** Extract provided **
============
Doing nothing is costly
Published 5:00 pm Wednesday, July 25, 2007
Undeniably breathtaking as it is, Pacific County’s Willapa Bay today bears scant relationship to what it was in 1850. Thanks, however, to about two decades of muddy and expensive work, it’s again getting closer.
From sediment washed down from clear-cut ancient forests, to more positive changes like the picturesque and economically vital commercial oyster business, Washington Territory’s first pioneers would recognize little but the rough shape of the shoreline.
Matter of fact, even the shoreline is in doubt. Invasive spartina grass has steadily threatened to transform Willapa’s magically productive tidelands into something else entirely – thousands of acres of bright green weed spreading across the mud like cholesterol choking the life from a beating heart.
============
Data records
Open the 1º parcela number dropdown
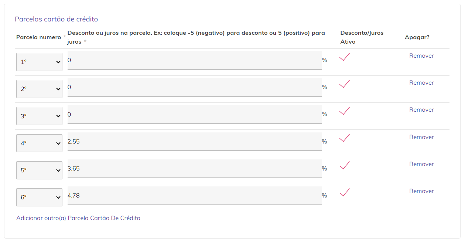The width and height of the screenshot is (465, 243). (39, 62)
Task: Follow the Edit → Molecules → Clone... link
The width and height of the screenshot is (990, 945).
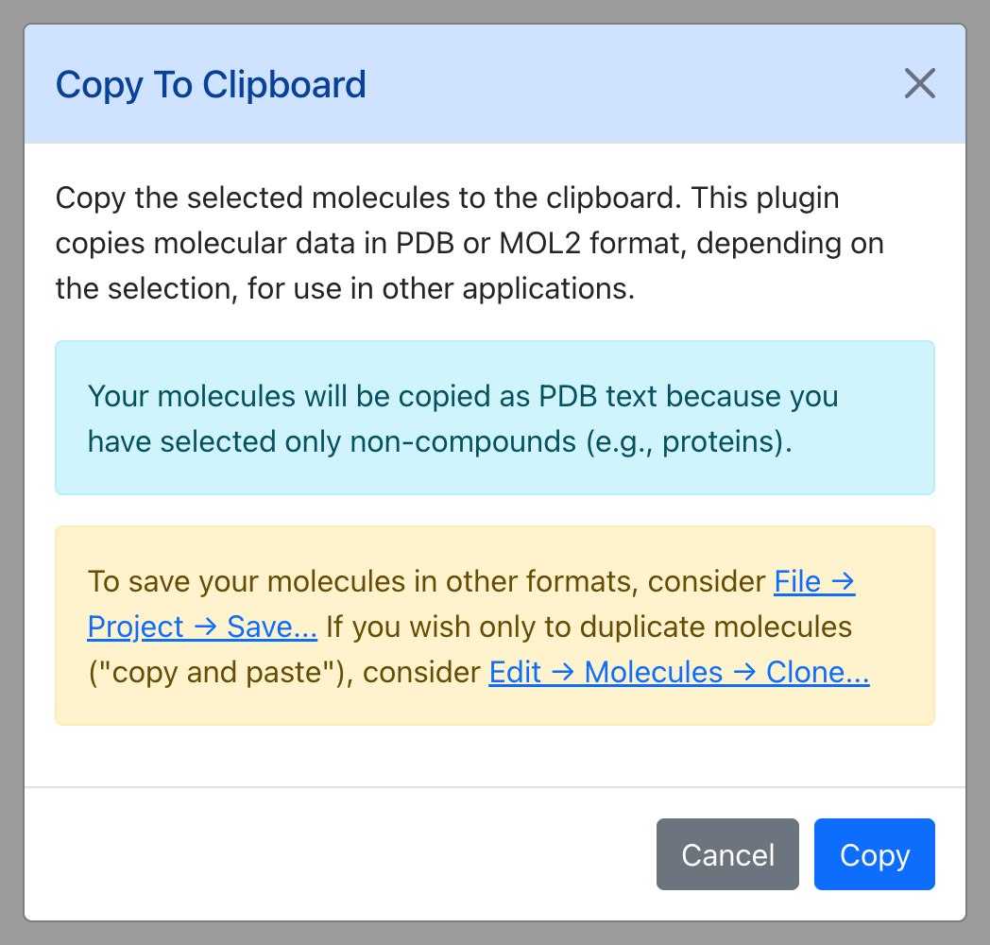Action: click(678, 672)

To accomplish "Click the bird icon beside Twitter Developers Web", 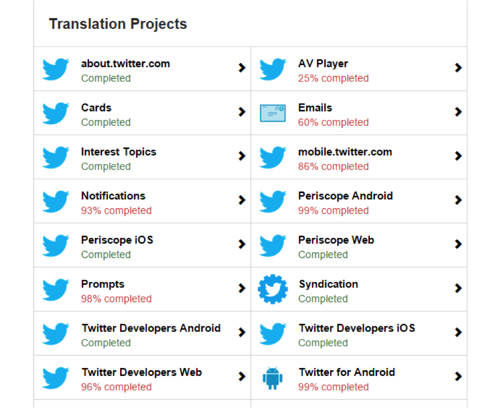I will coord(55,378).
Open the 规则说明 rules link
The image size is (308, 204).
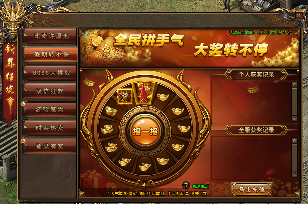[200, 186]
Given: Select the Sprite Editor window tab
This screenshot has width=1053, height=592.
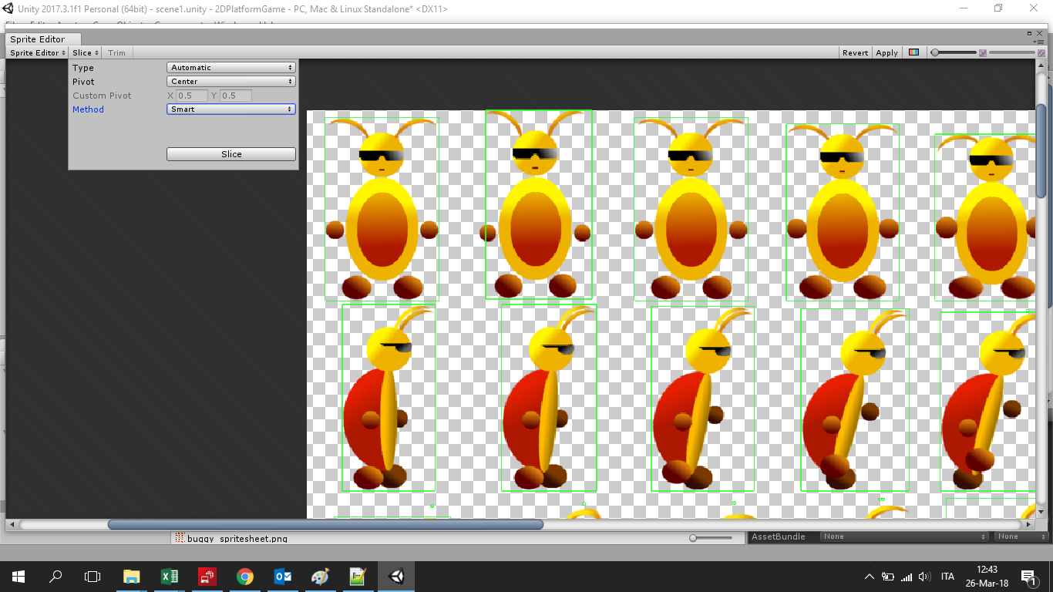Looking at the screenshot, I should click(38, 39).
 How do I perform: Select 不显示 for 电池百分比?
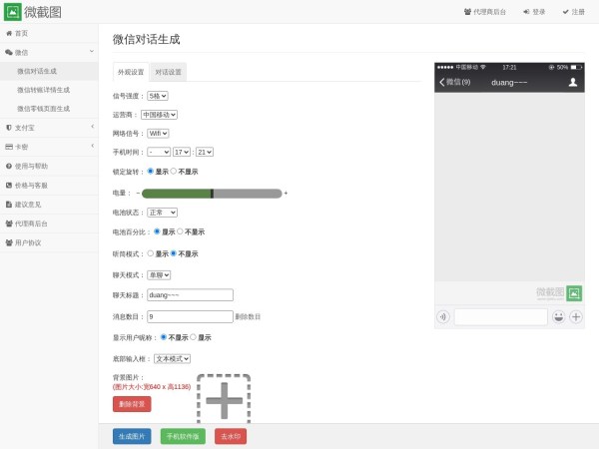pos(181,231)
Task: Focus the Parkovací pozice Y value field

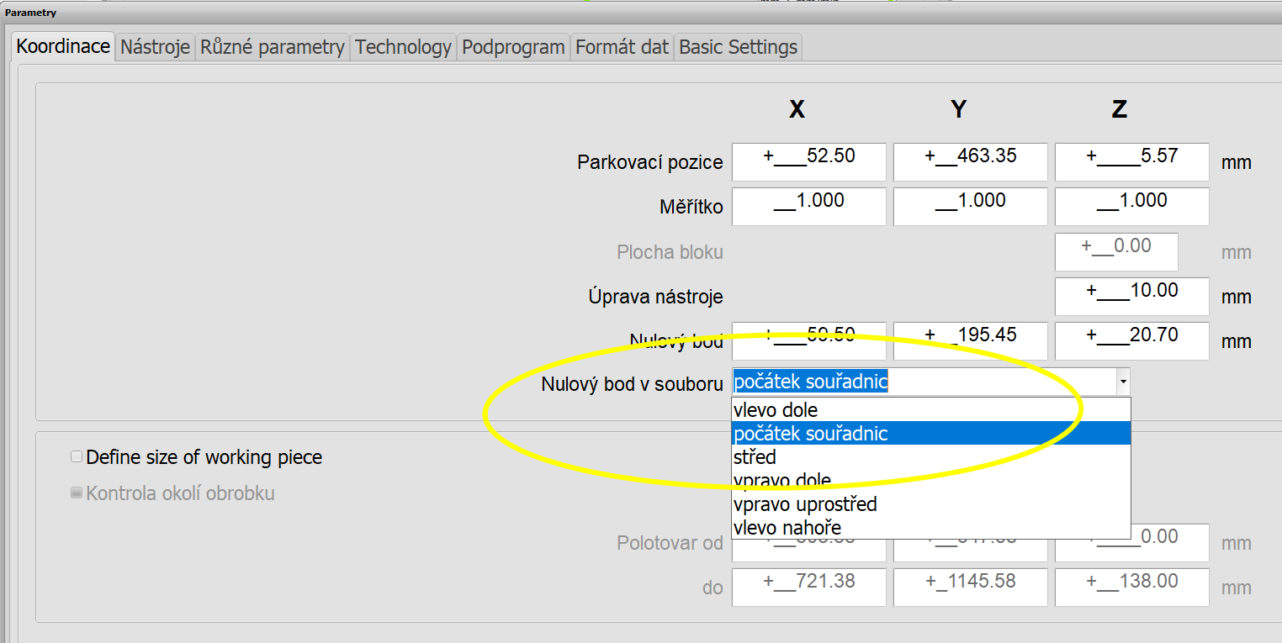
============
** Work order 1 **
According to the editorial on Willapa Bay, what invasive plant has been threatening the bay's tidelands?
** Work order 2 **
Carry on the editorial about Willapa Bay from its final sentence.

** Response area 1 **
Spartina grass.

** Response area 2 **
When people first move to the southwest Washington Coast, it’s not an uncommon reaction to think vast stands of grass might be prettier or somehow more natural than the empty plains of muck. But this is the difference between a lawn and a wilderness. Some people prefer lawns. Willapa Bay must never become one.
None of this is new information. Longtime observers have witnessed this slow-motion struggle between Willapa Bay and the East Coast grass that would love to smother it. Ample historical records testify to what Willapa was and what it was becoming. And for a good 20 years, a broad coalition of oystermen, environmentalists, concerned bystanders and others have been up to their elbows and knees in finding some way to heal Willapa.
It hasn’t been easy.
For one thing, spartina isn’t easy to eradicate. Merely mowing it is even less effective than mowing your lawn. Herbicides are strictly regulated by state and federal agencies and the most common one doesn’t work quickly enough to kill spartina before the returning tide washes it away.
For another, the Toxics Coaltion of Washington and the somewhat more local Ad Hoc Coalition – comprised mostly of Moby Dick Hotel’s Fritzi Cohen, her friends and employees – have waged a holy war against spraying. Although there isn’t universal agreement on this, they aren’t totally kooky. The annals of modern chemistry are filled with many examples of substances once licensed for human consumption that we now know to be injurious to our health and the environment.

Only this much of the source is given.